Another important challenge is that most AI models today still operate as black boxes. This means that scientists, the users, cannot fully understand or explain how these models operate. That’s a challenge because scientific understanding is at the heart of advancing science. How to develop more transparent, deep learning models? This remains elusive.
The misapplication and misuse of AI is yet another challenge. Algorithms can be developed for one purpose but used for another. This can create vulnerabilities to manipulation. For example, in the molecular sciences, we’ve seen increasing use of generative AI to design molecular structures. AI can generate structures that have drug-like properties, representing molecules that would be delivered to specific tissues, which makes them promising drug candidates. However, one could take the exact same algorithm and tweak the criteria.
Thus, instead of optimizing molecules to behave like medicines, the algorithm could generate molecules that resemble bioweapons. There should be a critical conversation around what is responsible use of AI in science. We need to think about establishing ethics review processes and implementation guidelines that currently do not exist.
HMNews: What do you see as some of the solutions?
Zitnik: Addressing the challenges will require new modes of thinking and collaboration.

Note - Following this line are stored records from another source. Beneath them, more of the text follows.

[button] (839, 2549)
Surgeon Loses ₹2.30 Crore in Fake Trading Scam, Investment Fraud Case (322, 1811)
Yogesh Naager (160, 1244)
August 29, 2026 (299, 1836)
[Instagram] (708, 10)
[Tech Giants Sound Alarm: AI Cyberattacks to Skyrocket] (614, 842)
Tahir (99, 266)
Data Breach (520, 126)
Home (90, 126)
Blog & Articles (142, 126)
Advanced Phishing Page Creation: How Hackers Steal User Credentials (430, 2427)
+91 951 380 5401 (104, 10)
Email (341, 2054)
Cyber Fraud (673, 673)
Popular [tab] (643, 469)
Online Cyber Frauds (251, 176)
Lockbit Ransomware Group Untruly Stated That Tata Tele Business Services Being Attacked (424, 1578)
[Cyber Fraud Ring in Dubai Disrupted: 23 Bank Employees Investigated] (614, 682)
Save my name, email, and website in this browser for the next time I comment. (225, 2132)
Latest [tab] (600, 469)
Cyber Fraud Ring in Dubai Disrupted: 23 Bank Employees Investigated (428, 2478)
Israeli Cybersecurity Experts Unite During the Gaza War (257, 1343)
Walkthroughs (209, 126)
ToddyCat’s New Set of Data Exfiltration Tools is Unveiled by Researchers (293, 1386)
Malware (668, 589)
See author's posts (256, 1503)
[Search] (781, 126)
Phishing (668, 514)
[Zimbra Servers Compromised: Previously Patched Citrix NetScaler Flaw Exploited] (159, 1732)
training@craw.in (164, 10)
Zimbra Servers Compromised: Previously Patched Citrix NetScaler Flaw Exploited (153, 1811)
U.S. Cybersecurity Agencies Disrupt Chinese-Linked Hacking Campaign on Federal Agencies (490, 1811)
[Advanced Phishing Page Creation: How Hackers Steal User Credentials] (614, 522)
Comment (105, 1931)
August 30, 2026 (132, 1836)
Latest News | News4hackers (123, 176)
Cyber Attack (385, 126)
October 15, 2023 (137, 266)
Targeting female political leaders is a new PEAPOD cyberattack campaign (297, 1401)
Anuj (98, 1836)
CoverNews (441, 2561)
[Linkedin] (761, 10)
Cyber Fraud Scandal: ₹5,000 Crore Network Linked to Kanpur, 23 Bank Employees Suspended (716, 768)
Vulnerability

Moving forward, we have to change how research teams are formed. We expect to see more AI specialists and software and hardware engineers become critical members of scientific research teams. We expect novel forms of collaboration involving government at all levels, corporations, and educational institutions. Involving corporations is important because as AI models continue to grow in size, training these models will require resources that generally exist only in a handful of big tech companies. Universities, on the other hand, are better integrated across disciplines. Only at universities do we have departments of chemistry, biology, physics, and sociology, and so forth. Thus, academia is better positioned to understand and study how to prevent the various risks and misuses of AI.